Friday, March 25, 2016

## Introduction

Gradient Descent is one of the most popular technique to optimize machine learning algorithm. We've already discussed Gradient Descent in the past in Gradient descent with Python article, and gave some intuitions toward it's behaviour. We've also made an overview about choosing learning rate hyper-parameter for the algorithm in hyperparameter optimization article. So by now, you should have a fair understanding of how it works. Today we'll discuss different ways to optimize the performance of the algorithm itself.

We've already three variants of the Gradient Descent in Gradient Descent with Python article: Batch Gradient Descent, Stochastic Gradient Descent and Mini-Batch Gradient Descent. What we haven't discussed was problems arising when using these techniques. Choosing a proper learning rate is difficult. A too small learning rate leads to tremendously slow convergence, while a very large learning rate that can cause the loss function to fluctuate around the minimum or even to diverge. Additionally, in all these variants of Gradient Descent the same learning rate applies to all parameter updates. However when the data is sparse with features having different frequencies, it would be better to perform a larger update for rarely occurring features.

### Momentum

Gradient Descent struggles navigating ravines, areas where the surface curves much more steeply in one dimension than in another. Once fallen into ravine, Gradient Descent oscillates across the slopes of the ravine, without making much progress towards the local optimum. Momentum technique accelerates Gradient Descent in the relevant direction and lessens oscillations. In the illustrations below, the left one is vanilla Gradient Descent and the right is Gradient Descent with Momentum.

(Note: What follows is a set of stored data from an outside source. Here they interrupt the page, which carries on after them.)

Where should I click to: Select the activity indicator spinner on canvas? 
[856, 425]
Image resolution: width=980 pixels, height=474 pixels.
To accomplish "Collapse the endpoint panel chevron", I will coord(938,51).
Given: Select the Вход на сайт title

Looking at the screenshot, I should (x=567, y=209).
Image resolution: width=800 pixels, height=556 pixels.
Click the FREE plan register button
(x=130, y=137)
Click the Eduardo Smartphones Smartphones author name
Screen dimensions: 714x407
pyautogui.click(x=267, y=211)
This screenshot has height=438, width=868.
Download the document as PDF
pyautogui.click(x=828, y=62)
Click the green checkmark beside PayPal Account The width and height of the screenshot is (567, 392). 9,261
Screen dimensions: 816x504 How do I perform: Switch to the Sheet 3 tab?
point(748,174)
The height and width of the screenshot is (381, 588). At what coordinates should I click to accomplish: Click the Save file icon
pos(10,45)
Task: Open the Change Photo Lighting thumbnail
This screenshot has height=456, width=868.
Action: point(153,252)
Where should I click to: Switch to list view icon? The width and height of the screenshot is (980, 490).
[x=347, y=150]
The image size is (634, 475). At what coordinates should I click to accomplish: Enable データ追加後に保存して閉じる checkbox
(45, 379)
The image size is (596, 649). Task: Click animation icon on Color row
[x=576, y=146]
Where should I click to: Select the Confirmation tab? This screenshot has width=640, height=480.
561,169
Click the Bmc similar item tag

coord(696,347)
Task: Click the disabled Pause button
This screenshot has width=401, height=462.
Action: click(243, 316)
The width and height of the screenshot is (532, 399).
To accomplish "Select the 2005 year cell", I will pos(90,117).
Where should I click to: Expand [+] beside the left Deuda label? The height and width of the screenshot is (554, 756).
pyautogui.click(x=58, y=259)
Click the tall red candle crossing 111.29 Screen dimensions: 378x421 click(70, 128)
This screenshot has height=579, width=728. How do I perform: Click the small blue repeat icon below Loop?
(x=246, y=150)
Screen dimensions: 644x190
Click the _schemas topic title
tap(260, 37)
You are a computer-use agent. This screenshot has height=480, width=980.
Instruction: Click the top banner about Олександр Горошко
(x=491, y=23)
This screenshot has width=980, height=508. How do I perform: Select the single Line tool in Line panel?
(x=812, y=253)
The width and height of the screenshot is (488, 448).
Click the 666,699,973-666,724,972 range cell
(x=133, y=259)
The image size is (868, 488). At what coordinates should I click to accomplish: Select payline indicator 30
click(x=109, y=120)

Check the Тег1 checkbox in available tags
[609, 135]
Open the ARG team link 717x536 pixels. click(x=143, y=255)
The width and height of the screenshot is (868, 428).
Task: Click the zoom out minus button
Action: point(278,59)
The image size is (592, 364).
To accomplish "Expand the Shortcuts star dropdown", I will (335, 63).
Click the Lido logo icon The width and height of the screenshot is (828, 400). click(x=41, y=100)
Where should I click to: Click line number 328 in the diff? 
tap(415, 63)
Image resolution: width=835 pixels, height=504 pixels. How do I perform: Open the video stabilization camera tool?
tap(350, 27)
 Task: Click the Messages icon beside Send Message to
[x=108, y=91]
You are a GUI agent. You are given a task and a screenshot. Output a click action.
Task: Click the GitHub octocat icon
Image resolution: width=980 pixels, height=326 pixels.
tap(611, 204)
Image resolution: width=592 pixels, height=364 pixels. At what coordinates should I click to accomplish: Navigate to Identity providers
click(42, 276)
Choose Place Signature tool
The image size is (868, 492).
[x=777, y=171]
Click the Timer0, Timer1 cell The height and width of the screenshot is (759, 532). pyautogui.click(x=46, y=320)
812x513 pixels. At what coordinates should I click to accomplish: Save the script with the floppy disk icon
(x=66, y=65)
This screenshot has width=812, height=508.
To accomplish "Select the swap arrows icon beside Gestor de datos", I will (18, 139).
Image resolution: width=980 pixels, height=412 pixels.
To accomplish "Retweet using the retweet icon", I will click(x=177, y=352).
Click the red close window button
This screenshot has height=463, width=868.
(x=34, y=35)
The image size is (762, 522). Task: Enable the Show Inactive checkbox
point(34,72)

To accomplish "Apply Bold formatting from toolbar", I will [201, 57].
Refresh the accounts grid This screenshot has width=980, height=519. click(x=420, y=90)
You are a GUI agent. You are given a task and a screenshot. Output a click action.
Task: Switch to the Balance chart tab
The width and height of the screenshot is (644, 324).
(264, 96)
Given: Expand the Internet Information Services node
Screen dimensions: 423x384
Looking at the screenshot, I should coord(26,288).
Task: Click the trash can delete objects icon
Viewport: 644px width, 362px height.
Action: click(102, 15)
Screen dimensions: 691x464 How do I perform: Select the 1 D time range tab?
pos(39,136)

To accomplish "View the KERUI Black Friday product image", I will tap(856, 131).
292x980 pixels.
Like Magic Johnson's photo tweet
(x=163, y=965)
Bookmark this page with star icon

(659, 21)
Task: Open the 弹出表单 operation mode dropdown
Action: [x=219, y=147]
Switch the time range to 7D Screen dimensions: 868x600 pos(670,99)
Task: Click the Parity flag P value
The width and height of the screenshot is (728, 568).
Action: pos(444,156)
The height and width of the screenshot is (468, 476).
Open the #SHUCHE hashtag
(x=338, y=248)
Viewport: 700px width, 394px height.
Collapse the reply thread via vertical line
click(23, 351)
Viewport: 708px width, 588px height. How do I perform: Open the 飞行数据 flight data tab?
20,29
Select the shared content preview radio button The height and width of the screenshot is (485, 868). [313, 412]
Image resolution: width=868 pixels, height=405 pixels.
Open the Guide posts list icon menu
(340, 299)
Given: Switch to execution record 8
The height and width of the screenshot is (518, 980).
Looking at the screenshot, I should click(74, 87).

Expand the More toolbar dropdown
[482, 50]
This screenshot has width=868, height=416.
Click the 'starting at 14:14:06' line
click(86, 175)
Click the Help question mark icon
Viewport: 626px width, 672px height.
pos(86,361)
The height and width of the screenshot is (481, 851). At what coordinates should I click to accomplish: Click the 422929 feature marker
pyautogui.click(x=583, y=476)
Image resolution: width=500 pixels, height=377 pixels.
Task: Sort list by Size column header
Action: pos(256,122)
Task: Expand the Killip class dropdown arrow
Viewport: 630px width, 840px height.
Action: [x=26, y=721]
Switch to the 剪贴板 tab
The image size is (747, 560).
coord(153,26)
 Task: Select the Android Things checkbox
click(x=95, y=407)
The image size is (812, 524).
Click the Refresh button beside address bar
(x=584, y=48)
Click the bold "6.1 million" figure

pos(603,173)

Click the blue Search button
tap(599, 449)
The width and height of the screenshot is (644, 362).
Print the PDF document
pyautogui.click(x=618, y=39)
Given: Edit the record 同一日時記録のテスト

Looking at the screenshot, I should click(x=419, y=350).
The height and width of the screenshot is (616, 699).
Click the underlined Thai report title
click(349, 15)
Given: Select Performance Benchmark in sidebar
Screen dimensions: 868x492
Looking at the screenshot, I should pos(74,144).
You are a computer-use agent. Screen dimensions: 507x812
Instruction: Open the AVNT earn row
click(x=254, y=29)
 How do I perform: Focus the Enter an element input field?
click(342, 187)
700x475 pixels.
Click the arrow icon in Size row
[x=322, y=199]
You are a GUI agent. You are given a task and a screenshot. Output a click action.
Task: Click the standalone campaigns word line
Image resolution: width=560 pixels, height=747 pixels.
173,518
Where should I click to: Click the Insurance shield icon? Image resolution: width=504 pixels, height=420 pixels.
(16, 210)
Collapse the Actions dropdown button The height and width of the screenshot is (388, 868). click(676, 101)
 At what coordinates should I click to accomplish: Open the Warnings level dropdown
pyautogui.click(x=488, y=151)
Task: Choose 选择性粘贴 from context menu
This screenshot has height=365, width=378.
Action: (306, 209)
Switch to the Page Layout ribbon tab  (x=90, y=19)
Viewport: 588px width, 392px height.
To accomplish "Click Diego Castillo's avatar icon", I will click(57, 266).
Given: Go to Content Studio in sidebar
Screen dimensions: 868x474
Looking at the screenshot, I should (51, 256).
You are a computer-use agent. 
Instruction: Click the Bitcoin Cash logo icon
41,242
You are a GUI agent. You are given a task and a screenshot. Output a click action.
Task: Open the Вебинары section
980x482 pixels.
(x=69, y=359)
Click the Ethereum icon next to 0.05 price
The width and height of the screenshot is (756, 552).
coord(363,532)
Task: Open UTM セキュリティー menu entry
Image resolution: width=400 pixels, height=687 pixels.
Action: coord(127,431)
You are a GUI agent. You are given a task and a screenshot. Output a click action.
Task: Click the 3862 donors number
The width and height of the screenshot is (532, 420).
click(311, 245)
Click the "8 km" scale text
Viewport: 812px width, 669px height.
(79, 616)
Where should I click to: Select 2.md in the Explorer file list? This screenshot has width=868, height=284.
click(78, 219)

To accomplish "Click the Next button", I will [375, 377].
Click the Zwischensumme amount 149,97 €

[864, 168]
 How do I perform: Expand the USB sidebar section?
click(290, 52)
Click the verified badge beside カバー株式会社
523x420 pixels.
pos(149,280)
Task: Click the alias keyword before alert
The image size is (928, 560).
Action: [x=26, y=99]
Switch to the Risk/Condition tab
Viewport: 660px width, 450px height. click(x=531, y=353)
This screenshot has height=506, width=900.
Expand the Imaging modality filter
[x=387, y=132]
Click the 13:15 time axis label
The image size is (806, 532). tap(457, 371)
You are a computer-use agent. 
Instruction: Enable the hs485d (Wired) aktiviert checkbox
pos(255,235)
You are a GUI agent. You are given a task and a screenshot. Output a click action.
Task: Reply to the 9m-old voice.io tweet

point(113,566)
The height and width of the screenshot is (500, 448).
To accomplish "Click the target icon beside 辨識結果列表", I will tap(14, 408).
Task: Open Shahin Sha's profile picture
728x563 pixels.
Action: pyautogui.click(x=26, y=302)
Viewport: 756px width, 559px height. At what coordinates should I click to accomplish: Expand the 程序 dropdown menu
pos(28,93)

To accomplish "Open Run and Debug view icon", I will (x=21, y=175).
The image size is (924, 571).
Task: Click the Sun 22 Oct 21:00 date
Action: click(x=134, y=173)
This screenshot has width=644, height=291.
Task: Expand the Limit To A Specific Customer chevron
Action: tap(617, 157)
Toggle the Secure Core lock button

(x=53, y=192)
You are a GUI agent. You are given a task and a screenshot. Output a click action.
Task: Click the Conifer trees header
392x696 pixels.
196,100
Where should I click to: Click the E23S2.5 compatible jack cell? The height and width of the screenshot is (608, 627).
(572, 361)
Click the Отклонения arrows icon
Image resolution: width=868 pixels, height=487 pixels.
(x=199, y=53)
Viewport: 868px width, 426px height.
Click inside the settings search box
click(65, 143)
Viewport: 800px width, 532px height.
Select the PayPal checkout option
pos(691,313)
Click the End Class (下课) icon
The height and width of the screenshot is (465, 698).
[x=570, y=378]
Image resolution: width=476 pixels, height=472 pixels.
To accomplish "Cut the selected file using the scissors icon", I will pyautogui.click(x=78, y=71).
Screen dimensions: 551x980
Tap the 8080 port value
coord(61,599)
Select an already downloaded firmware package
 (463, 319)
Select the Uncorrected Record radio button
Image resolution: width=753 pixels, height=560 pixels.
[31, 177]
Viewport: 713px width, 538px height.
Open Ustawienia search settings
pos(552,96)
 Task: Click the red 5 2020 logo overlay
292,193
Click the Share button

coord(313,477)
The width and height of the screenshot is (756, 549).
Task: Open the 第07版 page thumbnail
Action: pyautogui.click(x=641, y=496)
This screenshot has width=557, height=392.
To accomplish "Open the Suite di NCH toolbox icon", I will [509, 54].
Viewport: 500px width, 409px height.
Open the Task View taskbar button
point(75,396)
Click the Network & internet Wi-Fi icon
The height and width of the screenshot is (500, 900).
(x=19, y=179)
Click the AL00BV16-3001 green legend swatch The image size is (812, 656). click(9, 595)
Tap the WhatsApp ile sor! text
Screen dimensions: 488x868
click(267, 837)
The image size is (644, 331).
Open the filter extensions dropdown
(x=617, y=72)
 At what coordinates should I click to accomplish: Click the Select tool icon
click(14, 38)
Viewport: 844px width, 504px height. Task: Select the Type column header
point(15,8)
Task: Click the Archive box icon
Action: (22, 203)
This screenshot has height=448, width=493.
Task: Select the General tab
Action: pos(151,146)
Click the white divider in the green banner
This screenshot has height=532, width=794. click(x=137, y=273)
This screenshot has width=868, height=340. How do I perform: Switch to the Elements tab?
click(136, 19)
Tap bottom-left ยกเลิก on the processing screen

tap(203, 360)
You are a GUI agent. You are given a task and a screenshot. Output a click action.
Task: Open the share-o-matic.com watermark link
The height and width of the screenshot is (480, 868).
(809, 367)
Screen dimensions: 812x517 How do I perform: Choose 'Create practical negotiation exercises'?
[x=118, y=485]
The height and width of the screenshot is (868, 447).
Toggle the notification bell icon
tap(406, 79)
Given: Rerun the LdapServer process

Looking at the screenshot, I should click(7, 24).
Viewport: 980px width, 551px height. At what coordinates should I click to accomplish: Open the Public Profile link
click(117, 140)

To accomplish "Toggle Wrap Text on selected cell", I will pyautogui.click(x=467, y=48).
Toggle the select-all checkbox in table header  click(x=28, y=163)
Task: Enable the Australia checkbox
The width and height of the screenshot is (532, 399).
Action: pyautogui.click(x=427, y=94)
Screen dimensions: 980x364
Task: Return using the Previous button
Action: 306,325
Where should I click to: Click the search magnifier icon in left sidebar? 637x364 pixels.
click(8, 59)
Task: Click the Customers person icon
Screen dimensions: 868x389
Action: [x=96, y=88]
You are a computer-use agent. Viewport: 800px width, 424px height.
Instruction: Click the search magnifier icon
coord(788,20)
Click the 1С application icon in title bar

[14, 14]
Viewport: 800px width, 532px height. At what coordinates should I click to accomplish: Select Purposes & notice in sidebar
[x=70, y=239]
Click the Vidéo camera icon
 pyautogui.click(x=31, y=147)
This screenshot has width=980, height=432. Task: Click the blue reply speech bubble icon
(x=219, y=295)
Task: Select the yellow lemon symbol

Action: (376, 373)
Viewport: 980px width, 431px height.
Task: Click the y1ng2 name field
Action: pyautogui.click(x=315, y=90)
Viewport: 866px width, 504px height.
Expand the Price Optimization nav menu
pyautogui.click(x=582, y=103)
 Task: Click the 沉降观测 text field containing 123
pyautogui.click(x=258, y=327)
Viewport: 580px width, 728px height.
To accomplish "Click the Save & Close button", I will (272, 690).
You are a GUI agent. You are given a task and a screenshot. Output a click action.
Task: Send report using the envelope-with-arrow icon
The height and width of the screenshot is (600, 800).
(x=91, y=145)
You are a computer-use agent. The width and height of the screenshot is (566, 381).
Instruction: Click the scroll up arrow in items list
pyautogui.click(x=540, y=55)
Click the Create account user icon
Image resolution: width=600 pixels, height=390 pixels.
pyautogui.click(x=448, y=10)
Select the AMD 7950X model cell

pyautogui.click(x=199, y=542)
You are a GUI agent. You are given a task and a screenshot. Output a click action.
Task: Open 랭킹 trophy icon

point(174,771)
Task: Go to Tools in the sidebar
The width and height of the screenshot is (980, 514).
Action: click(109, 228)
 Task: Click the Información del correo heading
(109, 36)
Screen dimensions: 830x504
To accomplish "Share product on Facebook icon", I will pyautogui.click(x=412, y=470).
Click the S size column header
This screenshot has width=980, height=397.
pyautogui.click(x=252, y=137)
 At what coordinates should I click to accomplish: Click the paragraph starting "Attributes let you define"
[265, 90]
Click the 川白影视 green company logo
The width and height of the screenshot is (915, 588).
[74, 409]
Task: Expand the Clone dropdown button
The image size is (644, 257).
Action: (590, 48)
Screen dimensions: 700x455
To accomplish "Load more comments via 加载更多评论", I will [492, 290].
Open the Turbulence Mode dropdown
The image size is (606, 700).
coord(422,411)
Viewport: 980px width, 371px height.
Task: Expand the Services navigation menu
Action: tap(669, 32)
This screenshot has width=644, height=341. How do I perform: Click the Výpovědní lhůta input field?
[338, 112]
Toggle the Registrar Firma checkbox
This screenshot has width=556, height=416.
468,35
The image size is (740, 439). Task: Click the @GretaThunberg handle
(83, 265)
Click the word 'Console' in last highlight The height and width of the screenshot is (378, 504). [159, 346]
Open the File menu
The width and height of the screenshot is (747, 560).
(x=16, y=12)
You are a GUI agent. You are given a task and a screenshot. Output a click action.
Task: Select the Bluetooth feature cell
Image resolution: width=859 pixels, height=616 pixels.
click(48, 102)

When Momentum technique is applied, the fraction of the update vector of the past time step is added to the current update vector:

$v_t = \gamma v_{t-1} - \eta \nabla_\theta J( \theta_{t-1})$
$\theta_t = \theta_{t-1} + v_t$

The momentum parameter $\gamma$ is usually set to 0.9

The idea behind using momentum accelerating speed of the ball as it rolls down the hill, until it reaches its terminal velocity if there is air resistance, that is our parameter $\gamma$. Similarly the momentum increases updates for dimensions whose gradients point in the same directions and reduces updates for dimensions whose gradients change directions gaining faster convergence while reducing oscillation.

### Nesterov

The formula for Nesterov accelerated gradient is as following with momentum parameter set to 0.9:

$v_t = \gamma_{t-1} v_{t-1} - \eta_{t-1} \nabla_\theta J( \theta_{t-1} + \gamma_{t-1} v_{t-1} )$
$\theta_t = \theta_{t-1} + v_t$

It enjoys stronger theoretical converge guarantees for convex functions and in practice it also consistently works slightly better than standard momentum.

All previous approaches we’ve discussed so far manipulated the learning rate globally and equally for all parameters. Adagrad is a well-suited algorithm for dealing with sparse data - it edits the learning rate to the parameters, performing larger updates for infrequent and smaller updates for frequent parameters. Adagrad uses a different learning rate for every parameter $\theta$ at each step, and not an update for all parameters at once and given by:

$\theta_{t+1} = \theta_{t} - \dfrac{\eta}{\sqrt{G_{t} + \epsilon}} \odot \nabla_\theta J(\theta)$

where $\odot$ is an element-wise multiplication, $\epsilon$ is a smoothing term that avoids division by zero (usually on the order of 1e−8), $G_{t}$ is a diagonal matrix of sum of the squares of the past gradients - $\nabla_\theta J( \theta)^2$

One of Adagrad's main benefits is that it eliminates the need to manually tune the learning rate. Most implementations use a default value of 0.01 and leave it at that.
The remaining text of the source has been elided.